Tuesday 30 August 2016

Who am I?



My sense of self is a linear continuum that extends from deep within myself, up through my being and outside myself to my physical body and social environment and further extending out to encompass geography as well as history because it all is dynamic with a time dimension.

The two directions of this line extend opposite to each other from the central point that is the unity of my total self, but nothing that is not myself.  Each presents a one-sided image of the self, with the two sides being like the two sides of the body or the brain, mirror images of each other, though each independent and not identical in detail.

This line that transcends many orders of magnitude is not an even progression.  Like many physical phenomena, such as the banding of rocks round stars to form planets or the quantum leaps of tiny particles, this dimension has Energy Levels that resonate and form patterns and structures.  These are the various orders of magnitude at which Science finds evidence of a unified structure, usually with random relevance to energy levels at remote orders of magnitude.
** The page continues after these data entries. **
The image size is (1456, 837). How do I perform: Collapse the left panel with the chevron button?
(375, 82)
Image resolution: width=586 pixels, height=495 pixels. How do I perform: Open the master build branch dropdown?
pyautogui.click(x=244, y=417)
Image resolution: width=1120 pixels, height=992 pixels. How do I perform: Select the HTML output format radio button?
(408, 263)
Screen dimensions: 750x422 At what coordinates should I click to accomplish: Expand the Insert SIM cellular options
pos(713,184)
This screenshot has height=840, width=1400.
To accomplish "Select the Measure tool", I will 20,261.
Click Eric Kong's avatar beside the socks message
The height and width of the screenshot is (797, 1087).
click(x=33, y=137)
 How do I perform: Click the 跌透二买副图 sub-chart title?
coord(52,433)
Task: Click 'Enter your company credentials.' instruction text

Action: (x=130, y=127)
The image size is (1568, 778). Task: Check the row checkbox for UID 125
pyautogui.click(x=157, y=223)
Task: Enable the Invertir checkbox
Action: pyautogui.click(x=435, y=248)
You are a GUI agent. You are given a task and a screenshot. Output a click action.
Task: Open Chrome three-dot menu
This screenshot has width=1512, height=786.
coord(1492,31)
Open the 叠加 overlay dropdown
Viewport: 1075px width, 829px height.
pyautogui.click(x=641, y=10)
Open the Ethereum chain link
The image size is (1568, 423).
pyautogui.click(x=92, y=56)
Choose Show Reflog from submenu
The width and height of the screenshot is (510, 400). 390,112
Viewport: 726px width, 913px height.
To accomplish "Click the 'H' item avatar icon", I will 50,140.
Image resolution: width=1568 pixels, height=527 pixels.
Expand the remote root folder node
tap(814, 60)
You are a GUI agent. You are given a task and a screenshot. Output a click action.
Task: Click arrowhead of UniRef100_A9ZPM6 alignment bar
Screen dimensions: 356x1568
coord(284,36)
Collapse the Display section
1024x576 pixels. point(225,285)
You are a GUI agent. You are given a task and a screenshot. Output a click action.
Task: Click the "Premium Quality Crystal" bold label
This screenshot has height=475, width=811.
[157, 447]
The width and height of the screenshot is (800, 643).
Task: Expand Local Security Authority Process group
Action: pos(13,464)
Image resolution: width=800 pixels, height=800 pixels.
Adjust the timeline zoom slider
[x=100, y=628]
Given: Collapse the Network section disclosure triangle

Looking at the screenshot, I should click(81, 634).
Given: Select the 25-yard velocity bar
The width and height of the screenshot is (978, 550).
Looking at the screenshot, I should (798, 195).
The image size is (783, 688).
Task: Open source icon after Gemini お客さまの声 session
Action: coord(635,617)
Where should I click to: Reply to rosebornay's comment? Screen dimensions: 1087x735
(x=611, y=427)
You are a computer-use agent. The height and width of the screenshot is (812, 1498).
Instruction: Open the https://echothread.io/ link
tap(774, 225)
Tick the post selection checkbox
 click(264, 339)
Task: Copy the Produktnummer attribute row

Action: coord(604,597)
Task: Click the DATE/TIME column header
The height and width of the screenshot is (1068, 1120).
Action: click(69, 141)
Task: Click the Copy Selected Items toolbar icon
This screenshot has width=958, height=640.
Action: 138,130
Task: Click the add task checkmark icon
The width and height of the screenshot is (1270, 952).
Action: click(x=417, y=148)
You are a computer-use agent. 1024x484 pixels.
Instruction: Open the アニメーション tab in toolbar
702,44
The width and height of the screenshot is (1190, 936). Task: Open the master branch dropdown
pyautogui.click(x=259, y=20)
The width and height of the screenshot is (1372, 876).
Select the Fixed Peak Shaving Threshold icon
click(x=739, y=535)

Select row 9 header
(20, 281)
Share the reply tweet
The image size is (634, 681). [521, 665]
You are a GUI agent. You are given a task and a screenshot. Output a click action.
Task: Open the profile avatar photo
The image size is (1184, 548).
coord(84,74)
Being a bi-directional dimension, perhaps it is better called a bimension.  So many phenomena can approach zero from either direction, but find on close proximity, that when unity is passed in a reducing direction, what might have appeared as a steep decline suddenly levels off and reduces as a decreasing rate so it is impossible to reach zero from either direction in a mathematically asymptotic balanced infinitude.

These two selves are a mental construct, and the phenomenon is probably valid for everyone.  We have an inner self and we have a public self.  Who we are as entities in the world, like the public persona of famous people, is one self and our private lives, especially as lived in our heads, perhaps in the dark, at night both awake and asleep is another.  It might perhaps be observed that most people are raised from childhood to bring these into unison and it is the education system’s role to direct how they develop with age.  When these two selves diverge, some forms of mental illness can ensue.  However, it is wrong to suggest everyone with this split sense of self is mentally ill, because it is almost certainly universal and normal and natural. 

This is not to be confused with other linear measurements of human activity, such as Political left and right, religiosity, optimism, wealth or income.